In the example below, I’m going to (theoretically) replace those 83 jobs and see what happens more broadly.
First we can see that by adding 83 jobs in Food Product Manufacturing, the total effect is the addition of 213 jobs in the local area (City of Knox)1. So one job in Food Product Manufacturing results in 2.5 times the number of jobs in total. However, of these only 76 will be jobs for local residents 2. This is because Knox attracts many workers from outside of the local area.
But let’s look at the impacts in more detail.
Looking at broad industry groupings we can see that the biggest gain in jobs is indeed in Manufacturing (129 within Knox and a further 17 jobs outside of Knox). This is more than the 83 jobs we have put into Food Product Manufacturing as there has been a knock on effect into other manufacturing sectors both locally and further afield. You can imagine that it might create jobs in Print Manufacturing for example, as labels will need to be made for products. And there will be a jobs created in Machinery and Equipment Manufacturing to equip the processing plant … and so it goes on.

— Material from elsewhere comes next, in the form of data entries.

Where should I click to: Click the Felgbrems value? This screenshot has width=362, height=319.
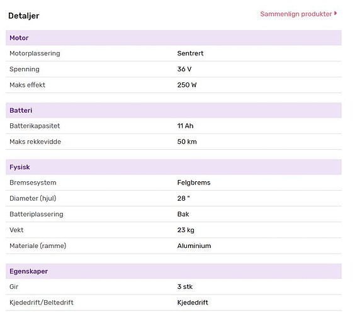[x=194, y=182]
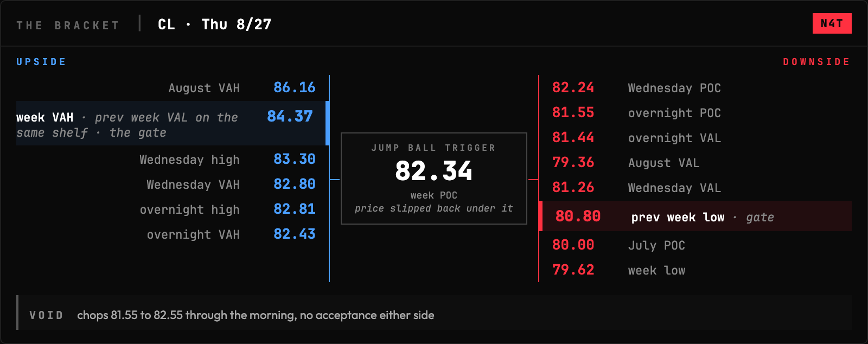Image resolution: width=868 pixels, height=344 pixels.
Task: Select the highlighted week VAH 84.37 row
Action: point(173,123)
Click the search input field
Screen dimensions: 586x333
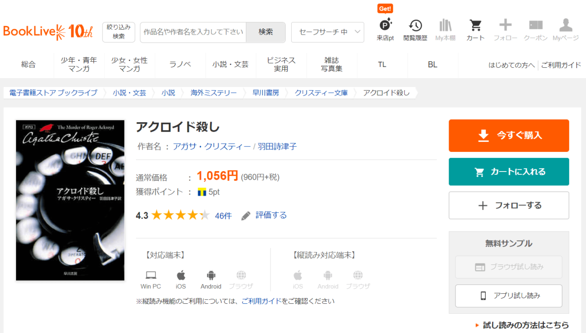click(x=193, y=32)

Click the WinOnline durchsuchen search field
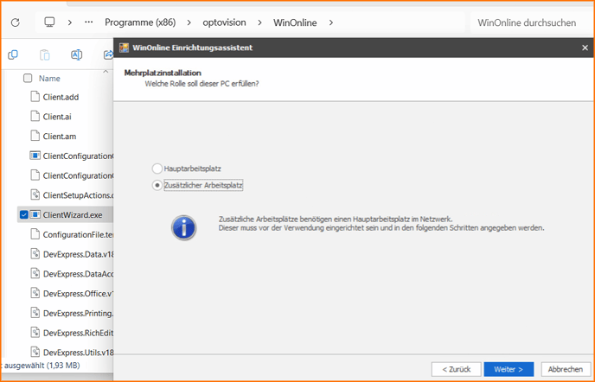[x=528, y=22]
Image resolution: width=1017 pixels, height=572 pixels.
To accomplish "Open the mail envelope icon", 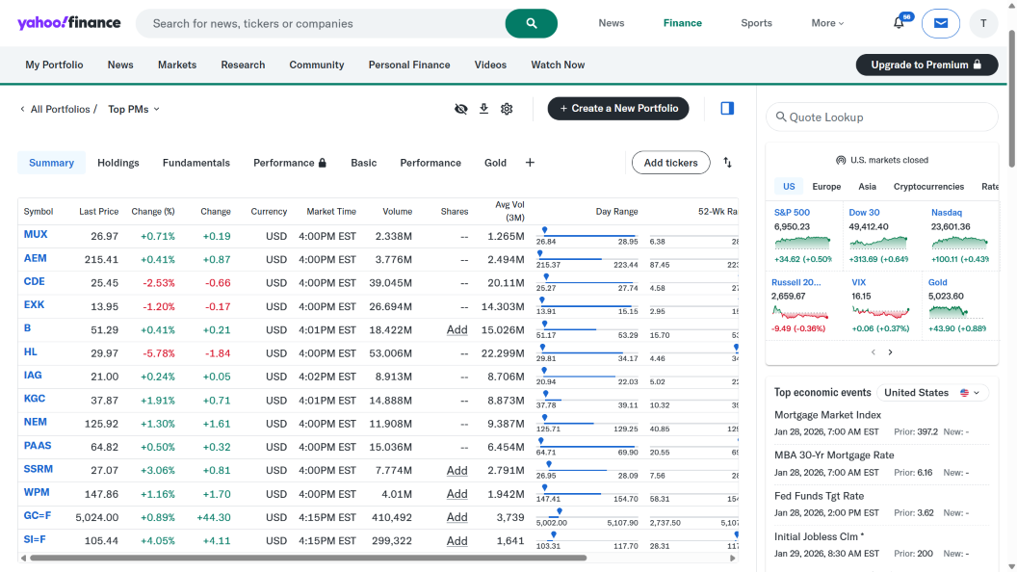I will pyautogui.click(x=940, y=23).
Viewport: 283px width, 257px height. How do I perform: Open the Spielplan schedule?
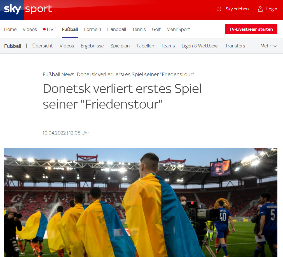point(120,46)
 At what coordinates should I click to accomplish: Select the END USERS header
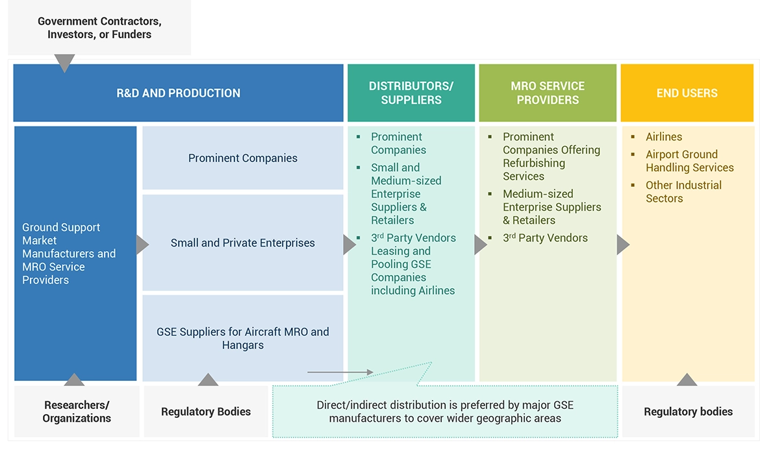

Of the locally created jobs in Food Product Manufacturing, only 36 will be taken up by local residents, with the remainder being taken up by people commuting into Knox. This number may seem small, but when you look at the Journey to Work data for Knox, you learn that currently, nearly 70% of jobs in Manufacturing are filled by non-residents.
However, Food Product Manufacturing is still important for local job creation because a further 40 jobs are created for local residents in other associated industry sectors such as Transport Postal and Warehousing (7 jobs for local residents) and Retail Trade (7 jobs for local residents).
But wait, there’s more!! What happens further up and down the supply chain?
When we think of Food Product Manufacturing, at one end of the supply chain is the production of inputs – so you naturally think there will be a knock on effect into Agriculture. In fact, it results in 83 jobs being created in Agriculture – but as Knox is not exactly a farming area, the vast majority of those jobs are outside of Knox (77).
At the other end of the supply chain is consumption of the end product – so you’d think there will be a knock on effect into Retail Trade (think the local sandwich bar) – and indeed there is, and the majority of these jobs are in Knox (13) and employ local residents (7).
Now if this has got you thinking, I’ve added another table which breaks the industry sectors down even further. Have a look and see if you can make the connection between the 83 jobs created in Food Product Manufacturing, and each of the associated jobs created in the table below…
1. This is based on a Micro-simlation Model of the local economy that feeds into an Input/Output Model. The model is generated by industry leaders in economic research NIEIR (National Economics). The model has been developed into a tool for local government decision makers by .id and is delivered online as a module to economy.id.
2. This is modelled by NIEIR using Journey to Work data.